Summarizing, we have reported a study on the sensing properties of a Parallel Plate Fabry Perot Cavity having a tunable length and VO₂ layers as mirrors, that can be thermally switched from an insulating to a metal-like behavior passing through a phase transition temperature T_c. The control of the VO₂ state enables to overcome the problem of the classical open cavities realized with metallic mirrors, that present very low transmission spectra. The proposed device in fact is designed so that its comb-like spectrum can be primarily adjusted and optimized, first by keeping the VO₂ in the insulating state and then inducing the transition in the metal-like state during the sensing operations.

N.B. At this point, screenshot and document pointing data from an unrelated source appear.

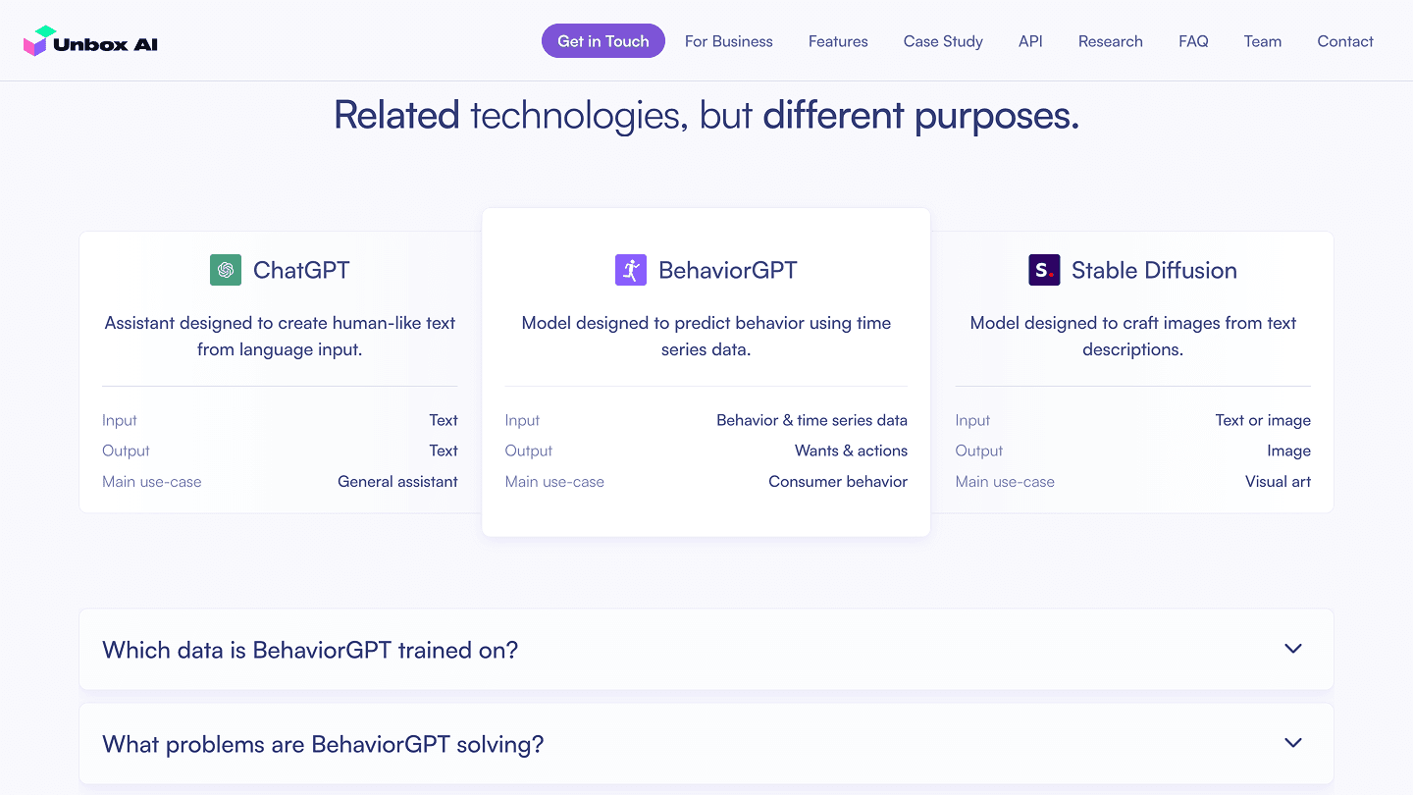Click the Stable Diffusion S icon
This screenshot has height=795, width=1413.
1044,270
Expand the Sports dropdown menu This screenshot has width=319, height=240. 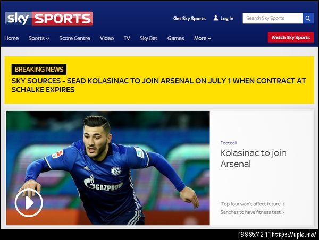pyautogui.click(x=39, y=38)
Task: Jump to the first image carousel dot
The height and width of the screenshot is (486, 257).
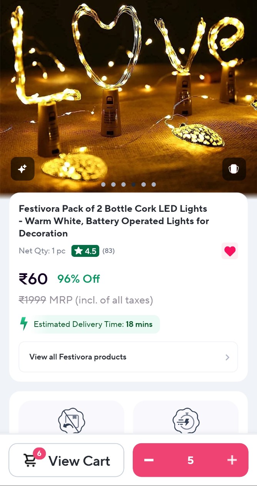Action: pyautogui.click(x=103, y=184)
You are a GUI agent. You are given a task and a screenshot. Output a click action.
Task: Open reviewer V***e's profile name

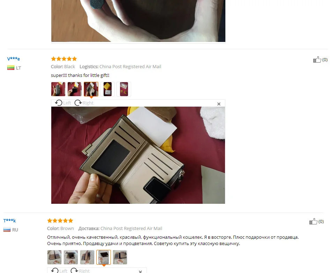14,59
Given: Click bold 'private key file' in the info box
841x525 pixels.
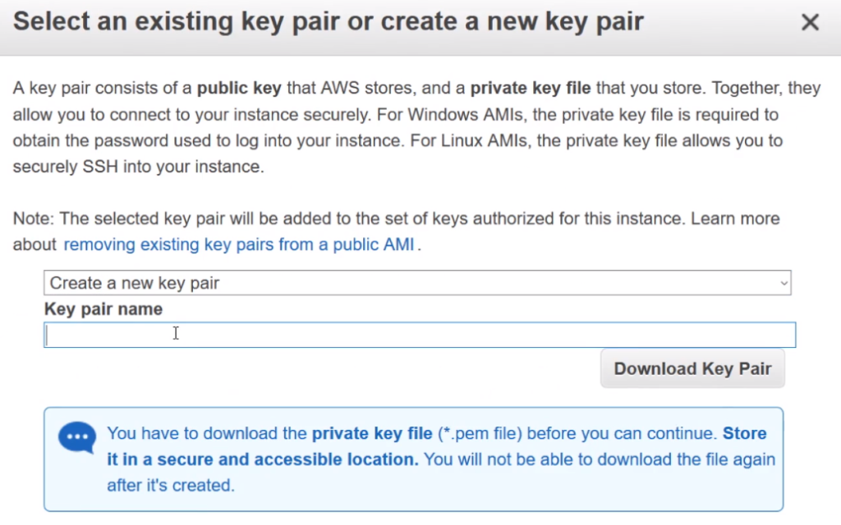Looking at the screenshot, I should point(371,433).
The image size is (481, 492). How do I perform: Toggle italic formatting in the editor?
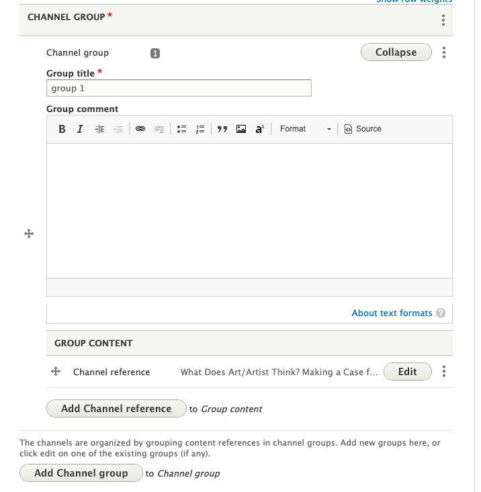(x=80, y=129)
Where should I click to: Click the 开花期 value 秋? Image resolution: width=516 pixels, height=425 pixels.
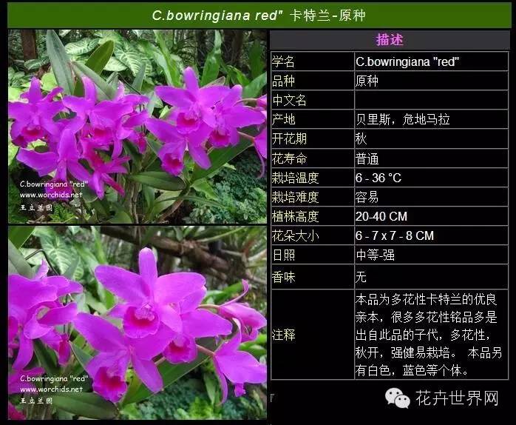coord(361,138)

We measured the transmission of THz waves for different cavity lengths in the two states of the vanadium dioxide and compared the results with an analytical model, that accounts for the relevant contributions to the electric field provided by the FP resonances within the different media marked by the metallic and dielectric interfaces of the device. We found that the quality factor of the overall cavity shows a 2-fold increase when the VO₂ films undergoes the phase transition, therefore the PPFPC can be optimally exploited to detect small variations in the refractive index of the cavity itself. The conceived system shows a very high sensitivity to tiny changes in the surrounding environment, suggesting its use as a reliable sensor for applications like monitoring of water contamination or air pollution, and for quality control and in-line verification in the agri-food industry [34].